We got alerted by an user that the Active Job memory reporting (when one expands the job info) is not correct. This may be specific to SLURM.
The problem seems to be that the SLURM OOD adaptor seems to use “squeue -o %m” option for the Memory report, which corresponds to the MinMemoryCPU value in the SLURM config.
In our case, we have MinMemoryCPU=0, which means the whole node’s memory, for the non-shared partition (only one job per node). Expanded Active Jobs job info shows the memory as:
Memory 0
which is the MinMemoryCPU, but, the actual job’s memory is the whole node (AFAIK not shown by any squeue command option).
For our shared partitions - where multiple jobs can run on a node, we have for example MinMemoryCPU=4000M, that is we give 4 GB per CPU core, and when asking for 4 cores, the correct job memory 16 GB. The Active Jobs shows:
Memory 4000M
which again is the MinMemoryCPU - value per 1 core.
Now, I am not sure what to do about this, as it is possible that other sites may have other policies.

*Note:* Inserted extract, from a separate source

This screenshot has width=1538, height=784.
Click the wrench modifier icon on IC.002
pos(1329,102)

Though, regardless of site SLURM config, the MinMemoryCPU=0 is the whole node so perhaps instead of 0 we could display “Whole node”? For the shared, we could use simple math, MinMemoryCPU*NumCPUs ("squeue -o “%m %C”), though the MinMemoryCPU is a string so it’d need to be parsed.

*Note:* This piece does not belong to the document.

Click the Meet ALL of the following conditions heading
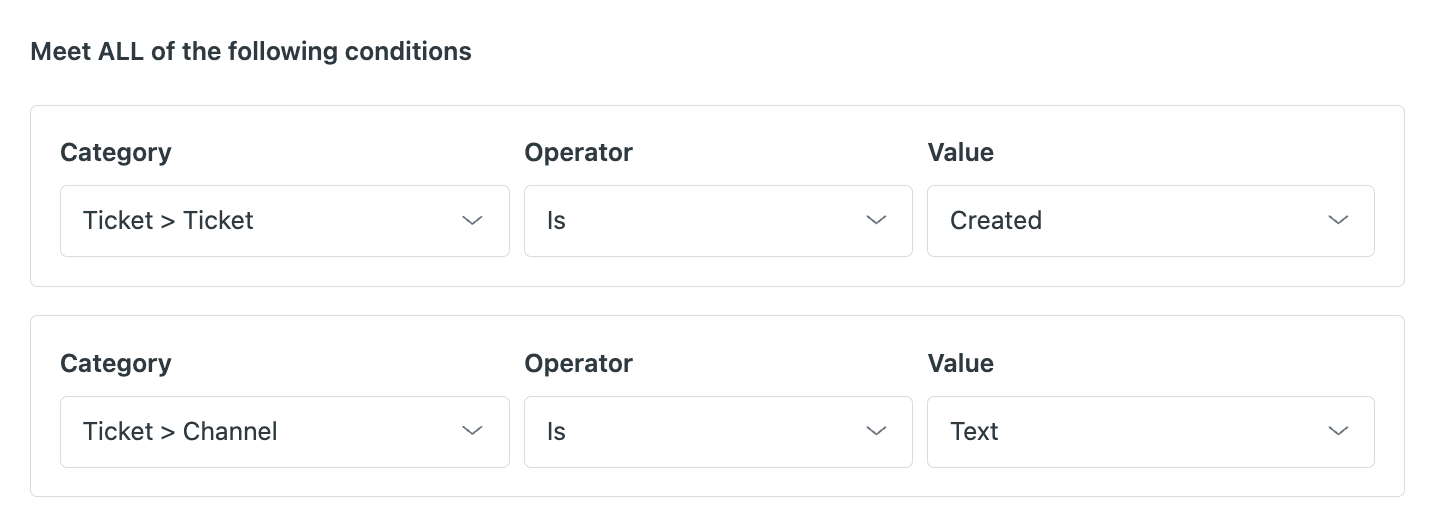The width and height of the screenshot is (1436, 524). [251, 51]
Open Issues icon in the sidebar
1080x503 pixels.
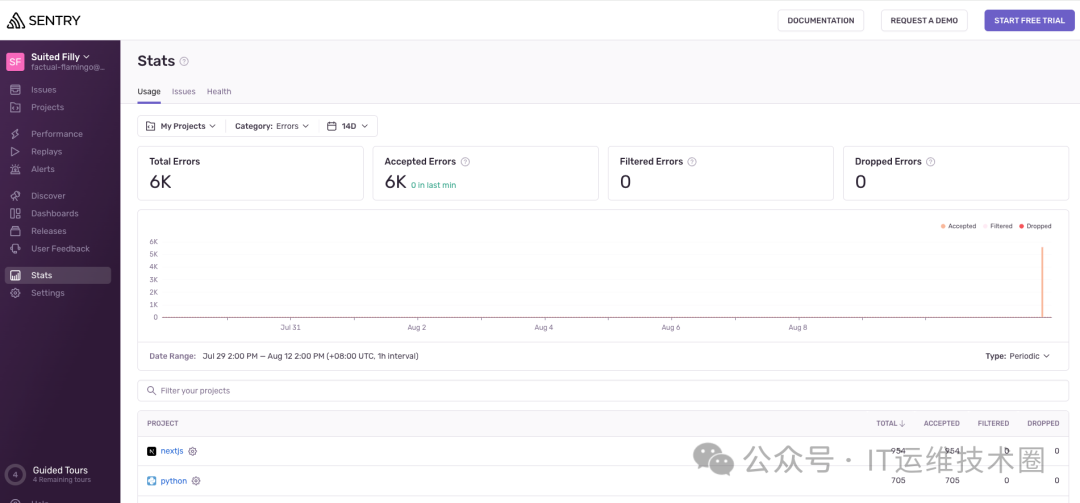[15, 90]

I am not sure if this is worth the fuss but it does confuse our users as the memory they think they requested is not shown in the Active Jobs, so it would be nice to give some thoughts.
On a similar note, it would be useful to show max memory allocated to the job in the My Interactive Sessions, along with the App name, job #, # of nodes and cores, like e.g.:
RStudio server on Notchpeak (1409006) 16 GB memory | 1 node | 4 cores | Running
Please, let me know what you think about this.
Thanks,
MC